A suite of functions for finance, including the estimation of variance matrices via a statistical factor model or Ledoit-Wolf shrinkage.
Changes in version 1.02 (2014-03-09)
o The 'slideWeight' function is added. This creates a vector suitable to use as time weights -- for example, the 'weights' argument to 'var.shrink.eqcor' or 'factor.model.stat'.
o if in 'factor.model.stat' the 'constant.returns.okay' argument is 'TRUE', then any columns with constant values now get a variance of zero rather than the default variance for an all missing column. The previous behavior could arguably be considered a bug.
o the default value of 'tol' in 'var.shrink.eqcor' is now 1e-4 instead of 1e-3. This is still a guess, but it seems to be a better guess. o equal time weights can be specified with 'weight=NULL' in 'factor.model.stat' and 'var.shrink.eqcor'. o 'cumulative.variance.fraction' is a new component of the result of 'factor.model.stat' when its output is the factor model. o 'constant.names' is a new component of the result of 'factor.model.stat' when its output is the factor model.
o The 'x' in 'factor.model.stat' is immediately coerced with 'as.matrix' to avoid subsetting problems with some data types, 'timeSeries' for instance. o A second attempt is made with 'svd' inside 'factor.model.stat' if the first attempt fails to converge.
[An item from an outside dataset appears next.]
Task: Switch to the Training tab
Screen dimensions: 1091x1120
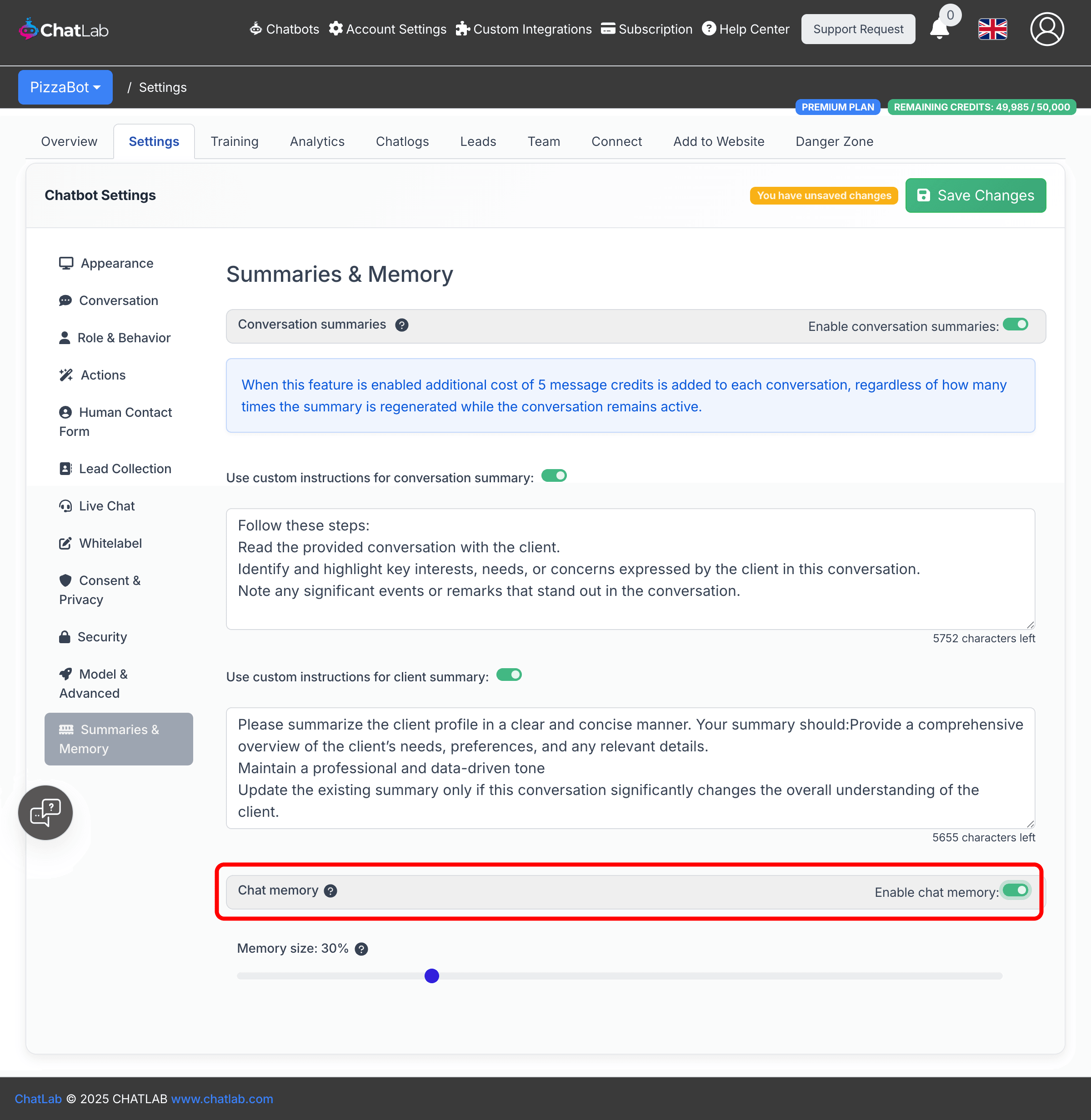Action: point(235,141)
It also does a sanity check on the result of 'svd'.
Changes in version 1.01 (2012-02-12):
o The 'threeDarr' function is added. This creates three-dimensional arrays out of matrices.
o 'var.shrink.eqcor' and 'factor.model.stat' have a new argument 'verbose' that controls whether some warnings are given. Both functions can warn if there are no negative values in the input 'x' -- an indication in finance that prices rather than returns are given. Warnings in 'factor.model.stat' about constant columns in 'x' and negative specific variances are also controlled. o 'var.add.benchmark' has a new argument 'sum.to.one' that allows a "benchmark" to have weights that sum to something other than one. An example is to give portfolio weights minus benchmark weights.